If this is the conservative disposition — and I think it is; at any rate I know that it is my disposition — then its two major elements are an impulsive gratitude and a consequent desire to preserve that for which one is grateful.

Note that this highly-valued inheritance takes many forms. It may be a marriage; a larger family; a friendship or network of friendships; a parish church; a university; a body of knowledge; a collection of artworks; the oeuvre of a novelist or poet or composer or painter. It is whatever one is grateful to have received; whatever encounter appears to one as a gift.

I would add that the disposition to conserve one’s inheritance is truly and fully healthy only when it is accompanied by a desire to share one’s good inheritance with others who lack access to it or even awareness of it. To conserve only for oneself and one’s own is avarice. As Lewis Hyde has noted, good gifts find their fulfillment in circulation. This is why I have written so often of repair: repair is often the first step in conservation. We want to pass our inheritance along in better shape than we found it.

The questions that then arise are:

  • What forces tend towards the preservation of my inheritance?
  • What forces tends towards its dissipation or depredation?
  • By what means might I protect it from harm?
  • By what means might I increase its health and extend its reach?

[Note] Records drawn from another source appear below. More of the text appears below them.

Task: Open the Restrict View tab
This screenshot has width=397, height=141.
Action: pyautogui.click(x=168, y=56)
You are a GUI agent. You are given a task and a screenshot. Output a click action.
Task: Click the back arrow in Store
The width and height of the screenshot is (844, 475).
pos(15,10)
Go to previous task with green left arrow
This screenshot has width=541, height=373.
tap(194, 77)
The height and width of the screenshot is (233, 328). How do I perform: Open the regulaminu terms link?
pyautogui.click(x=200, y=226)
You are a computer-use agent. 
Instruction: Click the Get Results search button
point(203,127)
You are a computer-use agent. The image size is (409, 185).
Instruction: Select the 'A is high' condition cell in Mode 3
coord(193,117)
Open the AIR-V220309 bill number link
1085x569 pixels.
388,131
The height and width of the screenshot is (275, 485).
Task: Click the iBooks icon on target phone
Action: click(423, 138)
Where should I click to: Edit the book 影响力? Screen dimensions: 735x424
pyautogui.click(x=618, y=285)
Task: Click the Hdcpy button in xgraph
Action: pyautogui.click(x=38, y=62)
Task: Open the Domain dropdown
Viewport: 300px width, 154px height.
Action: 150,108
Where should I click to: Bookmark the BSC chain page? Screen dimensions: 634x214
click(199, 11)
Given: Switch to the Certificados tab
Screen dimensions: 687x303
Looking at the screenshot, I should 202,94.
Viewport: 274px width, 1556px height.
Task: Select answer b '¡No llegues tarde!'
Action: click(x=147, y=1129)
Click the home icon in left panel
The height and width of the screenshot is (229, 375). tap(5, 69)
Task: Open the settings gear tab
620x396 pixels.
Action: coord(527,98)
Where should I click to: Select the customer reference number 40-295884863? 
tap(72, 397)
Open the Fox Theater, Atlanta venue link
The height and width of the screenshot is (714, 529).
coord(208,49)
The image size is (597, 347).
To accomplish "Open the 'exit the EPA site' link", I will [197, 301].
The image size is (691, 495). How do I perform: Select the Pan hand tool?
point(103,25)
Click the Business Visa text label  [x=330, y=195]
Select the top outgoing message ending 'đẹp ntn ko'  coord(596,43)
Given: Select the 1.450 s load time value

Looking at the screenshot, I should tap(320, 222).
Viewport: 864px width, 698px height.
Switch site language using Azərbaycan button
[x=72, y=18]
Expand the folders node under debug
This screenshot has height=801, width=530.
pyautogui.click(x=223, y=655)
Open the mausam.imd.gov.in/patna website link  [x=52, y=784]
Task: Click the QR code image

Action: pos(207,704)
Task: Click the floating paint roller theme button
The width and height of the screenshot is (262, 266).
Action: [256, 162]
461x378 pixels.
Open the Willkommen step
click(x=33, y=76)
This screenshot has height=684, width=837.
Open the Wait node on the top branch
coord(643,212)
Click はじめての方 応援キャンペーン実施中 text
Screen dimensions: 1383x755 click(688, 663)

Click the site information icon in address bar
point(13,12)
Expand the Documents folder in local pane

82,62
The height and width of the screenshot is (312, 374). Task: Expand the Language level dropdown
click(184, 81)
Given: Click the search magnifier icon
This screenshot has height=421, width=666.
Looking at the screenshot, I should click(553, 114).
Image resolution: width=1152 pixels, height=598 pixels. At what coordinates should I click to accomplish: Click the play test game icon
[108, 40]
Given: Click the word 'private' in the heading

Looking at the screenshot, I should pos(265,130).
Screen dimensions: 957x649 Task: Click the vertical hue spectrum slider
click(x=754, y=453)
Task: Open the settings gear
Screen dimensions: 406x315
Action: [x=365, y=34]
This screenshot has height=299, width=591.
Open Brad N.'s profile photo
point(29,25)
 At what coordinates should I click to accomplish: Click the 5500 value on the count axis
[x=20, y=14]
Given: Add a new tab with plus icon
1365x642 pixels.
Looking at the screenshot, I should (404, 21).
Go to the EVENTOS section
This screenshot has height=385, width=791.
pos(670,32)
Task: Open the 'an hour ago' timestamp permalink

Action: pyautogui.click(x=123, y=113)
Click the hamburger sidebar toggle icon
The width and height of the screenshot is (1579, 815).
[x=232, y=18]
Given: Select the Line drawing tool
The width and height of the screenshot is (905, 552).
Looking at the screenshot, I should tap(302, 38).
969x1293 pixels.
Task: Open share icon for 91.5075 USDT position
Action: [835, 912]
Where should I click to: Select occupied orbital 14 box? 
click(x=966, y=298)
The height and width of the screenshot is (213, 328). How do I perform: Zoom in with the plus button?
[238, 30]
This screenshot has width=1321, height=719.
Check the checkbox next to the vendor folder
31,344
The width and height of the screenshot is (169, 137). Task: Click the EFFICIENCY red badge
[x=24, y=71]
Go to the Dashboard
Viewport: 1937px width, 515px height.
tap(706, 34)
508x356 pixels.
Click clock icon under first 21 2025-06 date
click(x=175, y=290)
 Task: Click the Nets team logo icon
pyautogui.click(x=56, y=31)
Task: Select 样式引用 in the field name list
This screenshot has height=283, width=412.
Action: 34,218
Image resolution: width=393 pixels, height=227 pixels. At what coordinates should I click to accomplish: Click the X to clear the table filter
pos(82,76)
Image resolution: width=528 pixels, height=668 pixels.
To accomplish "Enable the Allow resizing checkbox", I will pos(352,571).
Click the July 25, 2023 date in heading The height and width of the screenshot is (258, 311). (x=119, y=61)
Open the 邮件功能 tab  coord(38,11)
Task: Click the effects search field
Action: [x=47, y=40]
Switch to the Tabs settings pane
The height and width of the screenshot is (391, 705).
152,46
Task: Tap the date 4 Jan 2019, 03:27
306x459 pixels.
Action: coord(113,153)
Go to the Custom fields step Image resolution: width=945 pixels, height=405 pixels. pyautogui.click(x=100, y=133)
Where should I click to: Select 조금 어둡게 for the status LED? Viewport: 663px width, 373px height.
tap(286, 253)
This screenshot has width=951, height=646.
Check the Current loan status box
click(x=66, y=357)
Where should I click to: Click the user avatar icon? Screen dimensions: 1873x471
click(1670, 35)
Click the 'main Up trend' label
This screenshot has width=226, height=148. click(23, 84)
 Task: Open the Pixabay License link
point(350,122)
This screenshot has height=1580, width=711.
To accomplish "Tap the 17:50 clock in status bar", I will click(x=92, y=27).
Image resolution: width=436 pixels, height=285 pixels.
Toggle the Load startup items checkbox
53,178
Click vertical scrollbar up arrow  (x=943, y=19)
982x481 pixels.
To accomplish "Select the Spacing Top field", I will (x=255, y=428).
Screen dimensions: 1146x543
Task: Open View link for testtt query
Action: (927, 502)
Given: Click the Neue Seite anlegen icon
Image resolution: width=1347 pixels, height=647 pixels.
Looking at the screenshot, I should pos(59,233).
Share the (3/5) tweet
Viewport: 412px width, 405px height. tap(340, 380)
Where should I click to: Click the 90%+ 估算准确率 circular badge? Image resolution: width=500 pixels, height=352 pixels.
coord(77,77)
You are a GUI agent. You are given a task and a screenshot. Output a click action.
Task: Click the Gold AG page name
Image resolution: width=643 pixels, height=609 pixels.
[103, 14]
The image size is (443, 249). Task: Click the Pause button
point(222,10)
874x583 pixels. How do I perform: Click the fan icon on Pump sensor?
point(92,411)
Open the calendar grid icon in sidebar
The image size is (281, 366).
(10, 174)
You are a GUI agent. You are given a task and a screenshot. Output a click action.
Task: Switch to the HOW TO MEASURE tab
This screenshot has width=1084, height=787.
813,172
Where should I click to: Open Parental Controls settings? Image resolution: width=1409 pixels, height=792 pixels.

Among the conserving and destroying forces are

  • personal vices and virtues
  • social institutions and practices (healthy and unhealthy)
  • forms of government (healthy and unhealthy)

And the means of conserving are also to be pursued on each of these three axes.

From this outline several conclusions may be drawn. In this post and in subsequent ones I will try to draw some of them.

Let’s begin here: For the person of conservative disposition, the question of what form of government to prefer is secondary and instrumental. That is, it lies downstream of the inheritance one wishes to conserve.

Governance does not create or bestow any genuine inheritance; rather, its fulfills its purpose by safeguarding, or helping to safeguard, and extending, or helping to extend, the good things that are made and found extra-governmentally. Whether to prefer socialism to free-market capitalism or vice-versa is an empirical question, not a principial one. Those empirical reasons may be very strong but should never assume the status of first principles.

Therefore, persons of conservative disposition will not make their preferences in electoral politics, their party affiliations, central to their identity. Those affiliations will always be held relatively loosely, and will remain subject to critical reflection and reassessment.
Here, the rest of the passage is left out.